Brain surgery boosts spirituality

From Nature:

News.2010 Removing part of the brain can induce inner peace, according to researchers from Italy. Their study provides the strongest evidence to date that spiritual thinking arises in, or is limited by, specific brain areas. To investigate the neural basis of spirituality, Cosimo Urgesi, a cognitive neuroscientist at the University of Udine, and his colleagues turned to people with brain tumours to assess the feeling before and after surgery. Three to seven days after the removal of tumours from the posterior part of the brain, in the parietal cortex, patients reported feeling a greater sense of self-transcendence. This was not the case for patients with tumours removed from the frontal regions of the brain. “Self-transcendence used to be considered just by philosophers and crank new age people,” says co-author Salvatore Aglioti, a cognitive neuroscientist at the Sapienza University of Rome. “This is the first really close-up study on spirituality. We're dealing with a complex phenomenon that's close to the essence of being human.”

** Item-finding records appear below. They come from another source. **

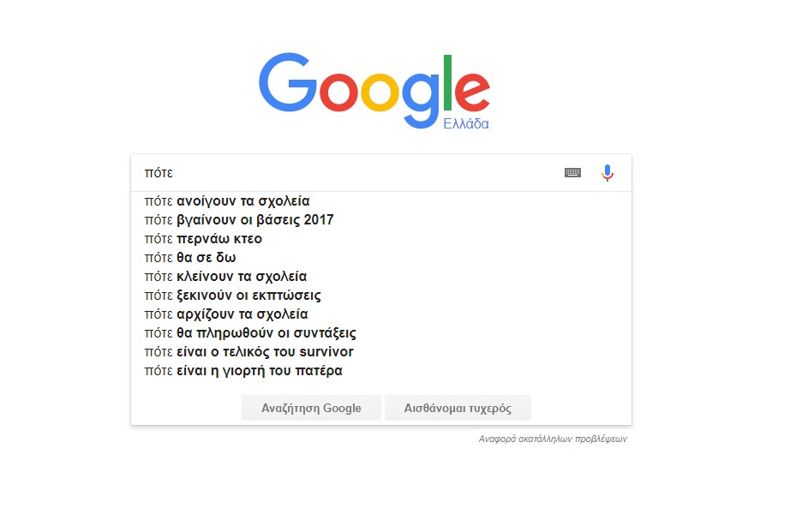Click the word survivor in suggestions

(326, 352)
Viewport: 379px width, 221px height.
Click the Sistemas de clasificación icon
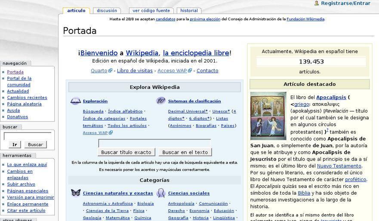pyautogui.click(x=161, y=101)

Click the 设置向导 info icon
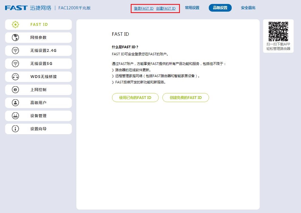click(x=16, y=129)

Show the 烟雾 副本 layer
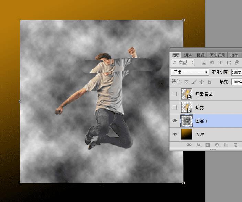[175, 94]
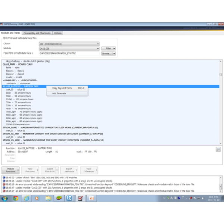Click the FSW/PSW trace file path field
This screenshot has height=224, width=224.
(69, 53)
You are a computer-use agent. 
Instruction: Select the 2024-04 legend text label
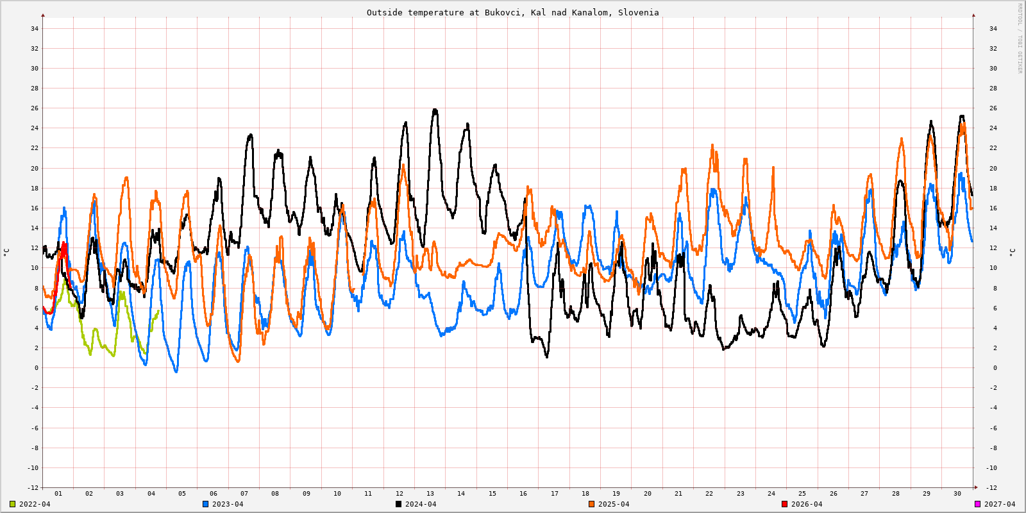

The authors pinpointed two parts of the brain that, when damaged, led to increases in spirituality: the left inferior parietal lobe and the right angular gyrus. These areas at the back of the brain are involved in how we perceive our bodies in spatial relation to the external world. The authors of the study in the journal Neuron, say that their findings support the connection between mystic experiences and feeling detached from the body. “The most surprising part was the rapidity of the change,” says Urgesi. “This discovery shows that some complex personality traits are more malleable than previously thought.”